一般的に次のような疑問をお持ちの方が多いのではないでしょうか。例えば、ヨーグルトに使われている各種の人工改変乳酸菌を摂取した場合、それは腸管内にてどのように作用するのか…? 或いは、様々な発酵食品を食べることによって生きたままの微生物を取り込んだ場合、それは腸管内でどのように作用するのか…? 或いは、赤ちゃんを育てる場合、どのような細菌に触れさせるべきなのか、またはしっかり消毒してしまうべきなのか…?という疑問をお持ちの方がいらっしゃるかもしれません。そこで、それらを考える場合の基本的なメカニズムを紹介したいと思います。
私たちの腸管内には、常在して私たちを助けてくれている細菌が居ます。そうかと思えば、私たちにとって表向きには好ましくない影響を与える細菌も棲んでいるかもしれません。このような構図は、森林の生態系も同じです。もっと広くは、海も含めた地球全体の生態系も同様です。一見、好ましくない影響を与えるものも、それが居るからこそ、私たちを助けてくれるものが生きられるのです。栄養連鎖的に、全細菌種が繋がっているということになります。
例えば、私たちの食料になったり服を作ったり家を建てる材料になるものは、私たちを助けてくれる生物だと言えるでしょう。一方、それ以外の生物は、私たちが暮らすうえで邪魔になると考えられました。そのため、邪魔になるものは徹底的に排除され、都市空間が造られたわけです。その結果、地球のいたるところが壊滅的なダメージを負い、異常気象を誘発したり、ゴミや有毒物質が溢れ返り、有害生物と呼ばれるものが増加してしまったわけです。因みに、ネズミやゴキブリやシロアリは、本来は自然林の中に多くの種類が棲んでおり、健全な生態系を支える役割を果たしている重要な生物種です。彼らを敵に回してしまったのは、人類が身勝手な活動を繰り返してきたことが原因だということになります。
同様に、現代人は、自分たちにとって都合の良い特定の細菌を導入しようとしたり、その細菌の遺伝子を改変して使うことを覚えました。

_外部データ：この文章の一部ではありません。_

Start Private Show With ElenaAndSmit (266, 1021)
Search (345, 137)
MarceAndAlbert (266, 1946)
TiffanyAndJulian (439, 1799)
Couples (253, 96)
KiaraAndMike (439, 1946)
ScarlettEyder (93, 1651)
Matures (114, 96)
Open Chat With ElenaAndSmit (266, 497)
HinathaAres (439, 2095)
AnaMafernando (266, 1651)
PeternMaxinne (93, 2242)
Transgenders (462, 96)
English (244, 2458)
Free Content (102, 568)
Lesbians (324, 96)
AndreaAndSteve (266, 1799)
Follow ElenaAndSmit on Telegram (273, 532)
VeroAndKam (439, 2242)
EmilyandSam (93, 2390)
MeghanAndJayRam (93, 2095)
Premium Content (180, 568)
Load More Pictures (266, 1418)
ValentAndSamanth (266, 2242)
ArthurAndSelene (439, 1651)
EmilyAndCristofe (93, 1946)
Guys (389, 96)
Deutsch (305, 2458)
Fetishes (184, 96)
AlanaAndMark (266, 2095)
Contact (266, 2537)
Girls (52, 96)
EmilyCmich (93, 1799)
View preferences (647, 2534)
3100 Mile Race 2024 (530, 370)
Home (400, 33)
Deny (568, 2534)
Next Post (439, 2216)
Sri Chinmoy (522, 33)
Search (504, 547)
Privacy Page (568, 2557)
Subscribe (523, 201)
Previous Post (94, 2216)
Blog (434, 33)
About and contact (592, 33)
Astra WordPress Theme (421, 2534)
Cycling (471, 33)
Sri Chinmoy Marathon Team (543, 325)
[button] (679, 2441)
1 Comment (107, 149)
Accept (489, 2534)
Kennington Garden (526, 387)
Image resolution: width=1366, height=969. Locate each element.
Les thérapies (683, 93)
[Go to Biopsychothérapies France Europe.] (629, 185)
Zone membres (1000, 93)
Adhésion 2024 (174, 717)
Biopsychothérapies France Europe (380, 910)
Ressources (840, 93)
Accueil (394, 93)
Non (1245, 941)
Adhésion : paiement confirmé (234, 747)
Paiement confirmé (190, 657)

併せて、良くないと思われる腸内細菌を駆除しようとしたりもします。しかしそのような行為は、あまりにも短絡的であり、決して良い結果を生みません。やはり理想は、100歳超の人が多く住む長寿村に見られるように、自然界に普通に棲んでいる莫大な種類の細菌を取り込み、それらが腸管内で維持されるように加工度の少ない自然な食餌を摂ることです。
掲載した図(高画質PDFはこちら)に絡む話を簡単にしておきますが、私たちの腸管内に棲む細菌の種類や割合、即ち、腸内細菌叢は、私たちの乳児期から幼児期において免疫系が発達していく過程で、その大半が決定されます。言い換えると、その時期に腸管内に居る細菌は、自分の体の一部、即ち「味方」として免疫系に登録されることになります。この仕組みは「免疫寛容」とも呼ばれます。だからこそ、出産時にお母さんから乳酸菌をもらい、授乳によって皮膚常在菌ももらい、その後は様々な物を舐め回すことによって自然界にいる土壌細菌を含めた莫大な種類の細菌を腸管内に取り込むことになります。
取り込まれた莫大な種類の細菌は、発達中の免疫系にて「味方」として登録されていきます。その後、登録が完了した有用細菌に、出来たばかりの免疫グロブリンA(IgA)が結合すると、その細菌が意図的に粘液層内に引っ張り込まれるようになります。また、必要に応じて粘膜細胞と結合が促されます。この一連の動作によって、腸内細菌と赤ちゃんとの共生が開始されることになります。この乳児期~幼児期は、自然界の莫大な種類の細菌を腸管内に宿し、免疫系に登録させるための極めて重要な時期だということになります。
では、成人になってから人工改変された乳酸菌を摂った場合、それはどのように処理されることになるのでしょうか。その場合、そのような細菌は免疫系に未登録ですから、IgAが「敵」であると判断して、それなりの活動に転じます。そして、図の上部に描かれているように、IgAが結合して細菌の動きを封じたり、細菌同士を凝集させたり、特定の遺伝子発現を調節したり、菌種によってはバイオフィルムの形成を防いだりなど、あくまで「敵」としての対応をすることになります。いわゆる「通過菌」と呼ばれる処理をされることになり、そのまま排出されて終わりになります。
私たちは、商業ベースに載せられるのではなく、自然の摂理に基づいた行動を取ることによって、腸管内の余計な混乱を避けることが出来るのではないかと思います。